The potential applications extend far beyond simply heating a factory. The high heat and hydrogen generated by the reactor are incredibly versatile. The hot steam could drive turbines to produce electricity, or the hydrogen could feed fuel cells for electric power. By burning the hydrogen within the steam, the system can generate superheated steam as hot as 1,300 °C, ideal for efficient electricity generation or chemical refining. Burn the hydrogen alone, and you reach temperatures of 2,400 °C – hot enough to make steel. This flexibility makes aluminum fuel a potential game-changer for hard-to-decarbonize industrial sectors like cement production and metal refining, which are notoriously difficult to electrify directly.
Fueling the Future: Scrap, Storage, and Sustainability
While the initial pilot targets the tool manufacturing facility, Found Energy’s broader vision is to integrate with the aluminum recycling industry itself. “Aluminum recyclers are coming to us, asking us to take their aluminum waste that’s difficult to recycle and then turn that into clean heat that they can use to re-melt other aluminum,” Godart reveals. He calls this unrecyclable aluminum a “dirty secret” of an industry striving for full circularity. Estimates suggest that globally, millions of metric tons of collected aluminum scrap go unrecycled each year, not to mention the vast quantities that aren’t collected at all. Recovering even a fraction of this could provide a significant initial fuel source.
However, the long-term vision isn’t limited by existing scrap. Found Energy aims for a “closed loop” system where the aluminum hydroxide byproduct is “recharged” back into aluminum metal using clean electricity, and then reacted again. This process would transform aluminum into an energy storage medium, much like a giant rechargeable battery. According to their estimates, this approach could theoretically supply all global industrial heat demand by continuously recycling a total of around 300 million metric tons of aluminum – about 4% of Earth’s abundant aluminum reserves.
Of course, recharging that much aluminum hydroxide would demand an enormous amount of clean electricity. Jeffrey Rissman, from the think tank Energy Innovation, rightly points out that in such a scenario, aluminum fuel functions more as an energy storage technology than a primary energy provider. This shifts the challenge to securing vast amounts of low-cost, clean power – a task that will become increasingly competitive as demand surges from everything from AI data centers to heat pumps. Yet, as Rissman concedes, if the fuel can be recharged cost-effectively with clean electricity, it still makes immense sense as a critical tool for industrial decarbonization.

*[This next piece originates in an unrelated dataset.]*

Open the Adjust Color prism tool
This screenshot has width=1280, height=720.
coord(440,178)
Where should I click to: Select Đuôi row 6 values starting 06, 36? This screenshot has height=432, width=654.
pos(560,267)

Despite the inherent challenges and the critical eye of skeptics, Godart remains remarkably confident. He even believes their current 100-kilowatt engine has untapped potential. “We actually believe this can probably do half a megawatt,” he says. “We haven’t fully throttled it.” This ambition underscores the pioneering spirit at Found Energy, pushing the boundaries of what’s possible.
A Sustainable Future, One Can at a Time
Found Energy’s journey is a compelling narrative of scientific persistence, bold innovation, and a pragmatic approach to one of humanity’s greatest challenges: decarbonizing heavy industry. By unlocking the latent energy in aluminum, they’re not just building a new engine; they’re crafting a new kind of fuel, one that could leverage existing waste streams and, ultimately, become a cornerstone of a truly circular energy economy. The upcoming pilot project isn’t just a test of a technology; it’s a real-world audition for a future where clean, abundant energy might just be hiding in plain sight, waiting to be rediscovered, one crushed soda can at a time.